■ **Items in a dataset**
========================================

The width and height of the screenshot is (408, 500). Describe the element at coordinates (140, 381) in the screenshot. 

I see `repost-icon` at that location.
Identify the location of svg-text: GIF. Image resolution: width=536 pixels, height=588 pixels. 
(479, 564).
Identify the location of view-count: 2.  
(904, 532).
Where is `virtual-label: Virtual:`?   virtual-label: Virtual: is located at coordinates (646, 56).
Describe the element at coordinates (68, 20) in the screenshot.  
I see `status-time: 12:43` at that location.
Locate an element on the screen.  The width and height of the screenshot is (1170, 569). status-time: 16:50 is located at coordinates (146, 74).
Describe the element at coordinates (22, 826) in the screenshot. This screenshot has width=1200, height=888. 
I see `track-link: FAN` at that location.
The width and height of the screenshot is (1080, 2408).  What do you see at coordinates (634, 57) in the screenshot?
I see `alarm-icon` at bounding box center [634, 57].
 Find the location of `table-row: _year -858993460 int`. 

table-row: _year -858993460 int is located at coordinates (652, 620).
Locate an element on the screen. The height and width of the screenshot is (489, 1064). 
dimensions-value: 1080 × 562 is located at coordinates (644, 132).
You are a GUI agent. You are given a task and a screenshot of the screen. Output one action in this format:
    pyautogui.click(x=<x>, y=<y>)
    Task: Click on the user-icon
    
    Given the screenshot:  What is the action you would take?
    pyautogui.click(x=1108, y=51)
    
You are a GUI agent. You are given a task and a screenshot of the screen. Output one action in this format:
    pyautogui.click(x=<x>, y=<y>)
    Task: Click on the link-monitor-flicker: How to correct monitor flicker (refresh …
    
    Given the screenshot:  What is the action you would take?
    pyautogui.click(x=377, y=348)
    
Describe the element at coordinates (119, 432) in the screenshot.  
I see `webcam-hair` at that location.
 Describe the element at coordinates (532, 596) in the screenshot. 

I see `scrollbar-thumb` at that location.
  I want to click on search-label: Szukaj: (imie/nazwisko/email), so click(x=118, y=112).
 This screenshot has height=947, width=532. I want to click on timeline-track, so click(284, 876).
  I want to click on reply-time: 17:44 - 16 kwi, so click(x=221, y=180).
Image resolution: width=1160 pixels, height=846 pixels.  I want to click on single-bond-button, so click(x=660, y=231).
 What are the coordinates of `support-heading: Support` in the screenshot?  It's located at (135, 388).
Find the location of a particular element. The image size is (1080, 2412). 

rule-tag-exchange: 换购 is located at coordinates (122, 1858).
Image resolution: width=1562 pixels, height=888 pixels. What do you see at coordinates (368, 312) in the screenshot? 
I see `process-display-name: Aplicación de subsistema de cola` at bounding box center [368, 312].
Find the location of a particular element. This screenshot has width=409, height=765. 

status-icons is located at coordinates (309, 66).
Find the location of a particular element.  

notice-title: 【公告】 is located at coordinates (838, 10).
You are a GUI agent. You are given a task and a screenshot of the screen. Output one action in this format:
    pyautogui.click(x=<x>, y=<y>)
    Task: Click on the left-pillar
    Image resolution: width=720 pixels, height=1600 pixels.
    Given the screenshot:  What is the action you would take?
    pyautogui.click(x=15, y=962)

========================================

■ **Assignment**
Pick out every line of the entries above that contains the word "Identify" and copy each one in full. Match the word's case exactly.

■ **Task solution**
Identify the location of svg-text: GIF. Image resolution: width=536 pixels, height=588 pixels. 
Identify the location of view-count: 2.  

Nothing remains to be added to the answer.